Remember That Filters Allow You To Brew Coffee

The Chinese government's recent requirement that its PC manufacturers add Internet filtering software to its machines has got free speech advocates pretty riled up, and with good reason. But I wonder if it matters, in the end.

Jonathan Salem Baskin, Contributor

June 9, 2009

2 Min Read

The Chinese government's recent requirement that its PC manufacturers add Internet filtering software to its machines has got free speech advocates pretty riled up, and with good reason. But I wonder if it matters, in the end.OK, you've just thrown your hands up and yelled an expletive deleted at this screen, right? How could I possibly think that the Chinese government's efforts at thought control aren't a big deal? I've got two reasons:

First, filters don't filter; people do. No software program can close folks' minds as much as they can (and do) themselves. The ubiquity of information on the Internet has yielded thriving, little walled communities of believers who think global warming is a ruse, UFOs are real, and that America is the Great Satan. Effective thought control is achieved by feeding them the stuff they want to know. One of the most effective, and somewhate frightening self-imposed filters for limiting exposure to content is RSS.

The corollary to this phenomenon is that if people want to learn something, they usually can. Information technology is a tool of liberation; while you can slow it down, you can't stop its transmission. Just ask the Soviets; they tried to ban copiers, so samizdat flourished via carbon paper, and gave birth to an oral tradition that harkened back to the bards.

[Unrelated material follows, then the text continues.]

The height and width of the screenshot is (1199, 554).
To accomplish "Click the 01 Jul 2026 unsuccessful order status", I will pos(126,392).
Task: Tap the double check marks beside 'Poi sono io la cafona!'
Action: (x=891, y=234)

Second, are all filters bad? A community might be able to agree on content it doesn't want to encounter, just like family. The "slippery slope" argument is no more true on this issue than it is when the NRA argues against every gun law. Maybe it's the fact that we know the Chinese leaders are totalitarian dictators, but at some level, so is the parent who bans her kid's access to Facebook. And no filter works flawlessly (see Point 1).

The fact that the Chinese effort to control Internet content is doomed is a double-edged sword. It's good that they will fail. But maybe it's bad that we do, too?

Jonathan Salem Baskin writes the Dim Bulb blog and is the author of Branding Only Works On Cattle.